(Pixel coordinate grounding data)

=== Section Start ===

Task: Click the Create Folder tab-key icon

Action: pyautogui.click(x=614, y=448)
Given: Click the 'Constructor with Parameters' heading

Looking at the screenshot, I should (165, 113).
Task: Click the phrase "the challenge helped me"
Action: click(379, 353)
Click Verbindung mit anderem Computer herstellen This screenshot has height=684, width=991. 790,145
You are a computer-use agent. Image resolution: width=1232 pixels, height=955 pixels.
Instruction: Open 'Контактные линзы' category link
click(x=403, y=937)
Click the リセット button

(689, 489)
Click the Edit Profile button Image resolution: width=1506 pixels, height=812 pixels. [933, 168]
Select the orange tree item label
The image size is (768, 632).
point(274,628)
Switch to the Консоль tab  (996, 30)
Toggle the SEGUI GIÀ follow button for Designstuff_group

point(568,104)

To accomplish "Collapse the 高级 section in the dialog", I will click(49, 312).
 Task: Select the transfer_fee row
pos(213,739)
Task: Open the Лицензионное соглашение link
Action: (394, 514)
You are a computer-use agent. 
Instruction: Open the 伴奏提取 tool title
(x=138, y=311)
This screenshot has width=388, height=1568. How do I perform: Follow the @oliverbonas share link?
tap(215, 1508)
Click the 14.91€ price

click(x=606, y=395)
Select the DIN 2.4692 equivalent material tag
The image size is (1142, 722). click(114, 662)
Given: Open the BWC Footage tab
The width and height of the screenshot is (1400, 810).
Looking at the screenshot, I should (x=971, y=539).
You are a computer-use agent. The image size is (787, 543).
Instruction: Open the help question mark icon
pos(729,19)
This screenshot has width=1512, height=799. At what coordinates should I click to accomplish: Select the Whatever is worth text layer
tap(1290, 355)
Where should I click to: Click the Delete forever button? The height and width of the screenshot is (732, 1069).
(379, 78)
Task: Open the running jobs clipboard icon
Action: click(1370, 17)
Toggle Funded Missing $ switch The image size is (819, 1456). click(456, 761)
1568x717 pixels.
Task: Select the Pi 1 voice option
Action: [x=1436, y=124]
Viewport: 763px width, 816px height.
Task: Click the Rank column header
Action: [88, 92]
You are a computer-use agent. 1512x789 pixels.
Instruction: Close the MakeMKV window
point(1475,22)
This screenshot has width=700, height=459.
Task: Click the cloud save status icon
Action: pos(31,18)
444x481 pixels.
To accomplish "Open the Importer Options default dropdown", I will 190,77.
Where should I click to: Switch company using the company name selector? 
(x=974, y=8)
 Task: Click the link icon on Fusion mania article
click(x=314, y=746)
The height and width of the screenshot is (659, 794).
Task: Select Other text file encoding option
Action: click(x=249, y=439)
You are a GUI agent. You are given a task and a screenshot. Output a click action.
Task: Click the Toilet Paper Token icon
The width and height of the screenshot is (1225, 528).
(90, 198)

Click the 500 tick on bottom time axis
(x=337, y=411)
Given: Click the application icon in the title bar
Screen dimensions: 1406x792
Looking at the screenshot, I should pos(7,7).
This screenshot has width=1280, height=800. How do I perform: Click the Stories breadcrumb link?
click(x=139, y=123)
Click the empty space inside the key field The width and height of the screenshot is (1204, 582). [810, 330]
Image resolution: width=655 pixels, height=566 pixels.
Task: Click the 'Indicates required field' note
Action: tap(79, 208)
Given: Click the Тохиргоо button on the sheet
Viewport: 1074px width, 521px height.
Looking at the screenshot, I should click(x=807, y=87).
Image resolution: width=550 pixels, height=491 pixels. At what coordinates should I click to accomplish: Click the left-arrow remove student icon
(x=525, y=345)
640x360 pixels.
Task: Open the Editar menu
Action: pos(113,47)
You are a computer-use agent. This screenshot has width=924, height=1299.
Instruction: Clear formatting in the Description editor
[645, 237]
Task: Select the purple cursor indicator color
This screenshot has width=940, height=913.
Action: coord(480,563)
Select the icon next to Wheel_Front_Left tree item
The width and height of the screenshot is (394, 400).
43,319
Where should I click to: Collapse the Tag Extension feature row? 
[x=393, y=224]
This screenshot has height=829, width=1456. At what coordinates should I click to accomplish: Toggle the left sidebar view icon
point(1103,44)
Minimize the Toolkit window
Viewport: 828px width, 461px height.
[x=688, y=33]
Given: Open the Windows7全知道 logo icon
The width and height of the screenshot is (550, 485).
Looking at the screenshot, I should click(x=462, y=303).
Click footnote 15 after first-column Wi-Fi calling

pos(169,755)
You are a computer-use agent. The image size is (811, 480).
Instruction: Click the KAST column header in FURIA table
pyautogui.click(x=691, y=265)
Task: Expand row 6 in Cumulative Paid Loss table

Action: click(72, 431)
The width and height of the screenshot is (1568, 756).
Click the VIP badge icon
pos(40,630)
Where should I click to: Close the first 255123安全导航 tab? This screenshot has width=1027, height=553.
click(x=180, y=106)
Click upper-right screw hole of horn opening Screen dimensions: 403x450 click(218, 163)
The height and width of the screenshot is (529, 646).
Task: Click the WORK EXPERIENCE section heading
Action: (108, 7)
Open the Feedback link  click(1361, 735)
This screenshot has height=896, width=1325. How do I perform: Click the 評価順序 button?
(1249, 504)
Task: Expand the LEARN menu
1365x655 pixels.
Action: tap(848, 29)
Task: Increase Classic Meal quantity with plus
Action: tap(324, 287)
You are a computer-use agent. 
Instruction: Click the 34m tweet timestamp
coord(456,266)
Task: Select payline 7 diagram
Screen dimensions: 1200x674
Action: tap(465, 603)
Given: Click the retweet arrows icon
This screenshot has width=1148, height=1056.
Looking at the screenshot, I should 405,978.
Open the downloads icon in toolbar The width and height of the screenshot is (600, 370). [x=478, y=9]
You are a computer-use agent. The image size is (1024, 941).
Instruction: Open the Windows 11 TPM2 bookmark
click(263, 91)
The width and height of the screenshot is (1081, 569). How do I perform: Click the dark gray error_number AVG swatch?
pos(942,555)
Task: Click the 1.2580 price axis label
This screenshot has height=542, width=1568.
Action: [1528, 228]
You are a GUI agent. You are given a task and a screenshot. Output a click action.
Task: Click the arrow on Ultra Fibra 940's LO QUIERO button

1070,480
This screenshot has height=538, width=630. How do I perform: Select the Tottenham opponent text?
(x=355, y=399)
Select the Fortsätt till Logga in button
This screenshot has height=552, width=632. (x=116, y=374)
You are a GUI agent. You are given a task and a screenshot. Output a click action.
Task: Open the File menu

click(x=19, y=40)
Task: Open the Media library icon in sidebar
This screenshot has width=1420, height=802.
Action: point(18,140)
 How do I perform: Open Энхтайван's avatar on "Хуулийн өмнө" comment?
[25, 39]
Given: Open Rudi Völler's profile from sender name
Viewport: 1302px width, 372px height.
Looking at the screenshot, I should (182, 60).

=== Section End ===

**Exercise directions**
Each entry above has to be transcribed exactly as it appears.

**Task output**
Task: Click the Create Folder tab-key icon

Action: pyautogui.click(x=614, y=448)
Given: Click the 'Constructor with Parameters' heading

Looking at the screenshot, I should (165, 113).
Task: Click the phrase "the challenge helped me"
Action: click(379, 353)
Click Verbindung mit anderem Computer herstellen This screenshot has height=684, width=991. 790,145
You are a computer-use agent. Image resolution: width=1232 pixels, height=955 pixels.
Instruction: Open 'Контактные линзы' category link
click(x=403, y=937)
Click the リセット button

(689, 489)
Click the Edit Profile button Image resolution: width=1506 pixels, height=812 pixels. [933, 168]
Select the orange tree item label
The image size is (768, 632).
point(274,628)
Switch to the Консоль tab  (996, 30)
Toggle the SEGUI GIÀ follow button for Designstuff_group

point(568,104)

To accomplish "Collapse the 高级 section in the dialog", I will click(49, 312).
 Task: Select the transfer_fee row
pos(213,739)
Task: Open the Лицензионное соглашение link
Action: (394, 514)
You are a computer-use agent. 
Instruction: Open the 伴奏提取 tool title
(x=138, y=311)
This screenshot has width=388, height=1568. How do I perform: Follow the @oliverbonas share link?
tap(215, 1508)
Click the 14.91€ price

click(x=606, y=395)
Select the DIN 2.4692 equivalent material tag
The image size is (1142, 722). click(114, 662)
Given: Open the BWC Footage tab
The width and height of the screenshot is (1400, 810).
Looking at the screenshot, I should (x=971, y=539).
You are a computer-use agent. The image size is (787, 543).
Instruction: Open the help question mark icon
pos(729,19)
This screenshot has width=1512, height=799. At what coordinates should I click to accomplish: Select the Whatever is worth text layer
tap(1290, 355)
Where should I click to: Click the Delete forever button? The height and width of the screenshot is (732, 1069).
(379, 78)
Task: Open the running jobs clipboard icon
Action: click(1370, 17)
Toggle Funded Missing $ switch The image size is (819, 1456). click(456, 761)
1568x717 pixels.
Task: Select the Pi 1 voice option
Action: [x=1436, y=124]
Viewport: 763px width, 816px height.
Task: Click the Rank column header
Action: [88, 92]
You are a computer-use agent. 1512x789 pixels.
Instruction: Close the MakeMKV window
point(1475,22)
This screenshot has width=700, height=459.
Task: Click the cloud save status icon
Action: pos(31,18)
444x481 pixels.
To accomplish "Open the Importer Options default dropdown", I will 190,77.
Where should I click to: Switch company using the company name selector? 
(x=974, y=8)
 Task: Click the link icon on Fusion mania article
click(x=314, y=746)
The height and width of the screenshot is (659, 794).
Task: Select Other text file encoding option
Action: click(x=249, y=439)
You are a GUI agent. You are given a task and a screenshot. Output a click action.
Task: Click the Toilet Paper Token icon
The width and height of the screenshot is (1225, 528).
(90, 198)

Click the 500 tick on bottom time axis
(x=337, y=411)
Given: Click the application icon in the title bar
Screen dimensions: 1406x792
Looking at the screenshot, I should pos(7,7).
This screenshot has width=1280, height=800. How do I perform: Click the Stories breadcrumb link?
click(x=139, y=123)
Click the empty space inside the key field The width and height of the screenshot is (1204, 582). [810, 330]
Image resolution: width=655 pixels, height=566 pixels.
Task: Click the 'Indicates required field' note
Action: tap(79, 208)
Given: Click the Тохиргоо button on the sheet
Viewport: 1074px width, 521px height.
Looking at the screenshot, I should click(x=807, y=87).
Image resolution: width=550 pixels, height=491 pixels. At what coordinates should I click to accomplish: Click the left-arrow remove student icon
(x=525, y=345)
640x360 pixels.
Task: Open the Editar menu
Action: pos(113,47)
You are a computer-use agent. This screenshot has width=924, height=1299.
Instruction: Clear formatting in the Description editor
[645, 237]
Task: Select the purple cursor indicator color
This screenshot has width=940, height=913.
Action: coord(480,563)
Select the icon next to Wheel_Front_Left tree item
The width and height of the screenshot is (394, 400).
43,319
Where should I click to: Collapse the Tag Extension feature row? 
[x=393, y=224]
This screenshot has height=829, width=1456. At what coordinates should I click to accomplish: Toggle the left sidebar view icon
point(1103,44)
Minimize the Toolkit window
Viewport: 828px width, 461px height.
[x=688, y=33]
Given: Open the Windows7全知道 logo icon
The width and height of the screenshot is (550, 485).
Looking at the screenshot, I should click(x=462, y=303).
Click footnote 15 after first-column Wi-Fi calling

pos(169,755)
You are a computer-use agent. The image size is (811, 480).
Instruction: Click the KAST column header in FURIA table
pyautogui.click(x=691, y=265)
Task: Expand row 6 in Cumulative Paid Loss table

Action: click(72, 431)
The width and height of the screenshot is (1568, 756).
Click the VIP badge icon
pos(40,630)
Where should I click to: Close the first 255123安全导航 tab? This screenshot has width=1027, height=553.
click(x=180, y=106)
Click upper-right screw hole of horn opening Screen dimensions: 403x450 click(218, 163)
The height and width of the screenshot is (529, 646).
Task: Click the WORK EXPERIENCE section heading
Action: (108, 7)
Open the Feedback link  click(1361, 735)
This screenshot has height=896, width=1325. How do I perform: Click the 評価順序 button?
(1249, 504)
Task: Expand the LEARN menu
1365x655 pixels.
Action: tap(848, 29)
Task: Increase Classic Meal quantity with plus
Action: tap(324, 287)
You are a computer-use agent. 
Instruction: Click the 34m tweet timestamp
coord(456,266)
Task: Select payline 7 diagram
Screen dimensions: 1200x674
Action: tap(465, 603)
Given: Click the retweet arrows icon
This screenshot has width=1148, height=1056.
Looking at the screenshot, I should 405,978.
Open the downloads icon in toolbar The width and height of the screenshot is (600, 370). [x=478, y=9]
You are a computer-use agent. The image size is (1024, 941).
Instruction: Open the Windows 11 TPM2 bookmark
click(263, 91)
The width and height of the screenshot is (1081, 569). How do I perform: Click the dark gray error_number AVG swatch?
pos(942,555)
Task: Click the 1.2580 price axis label
This screenshot has height=542, width=1568.
Action: [1528, 228]
You are a GUI agent. You are given a task and a screenshot. Output a click action.
Task: Click the arrow on Ultra Fibra 940's LO QUIERO button

1070,480
This screenshot has height=538, width=630. How do I perform: Select the Tottenham opponent text?
(x=355, y=399)
Select the Fortsätt till Logga in button
This screenshot has height=552, width=632. (x=116, y=374)
You are a GUI agent. You are given a task and a screenshot. Output a click action.
Task: Open the File menu

click(x=19, y=40)
Task: Open the Media library icon in sidebar
This screenshot has width=1420, height=802.
Action: point(18,140)
 How do I perform: Open Энхтайван's avatar on "Хуулийн өмнө" comment?
[25, 39]
Given: Open Rudi Völler's profile from sender name
Viewport: 1302px width, 372px height.
Looking at the screenshot, I should (182, 60).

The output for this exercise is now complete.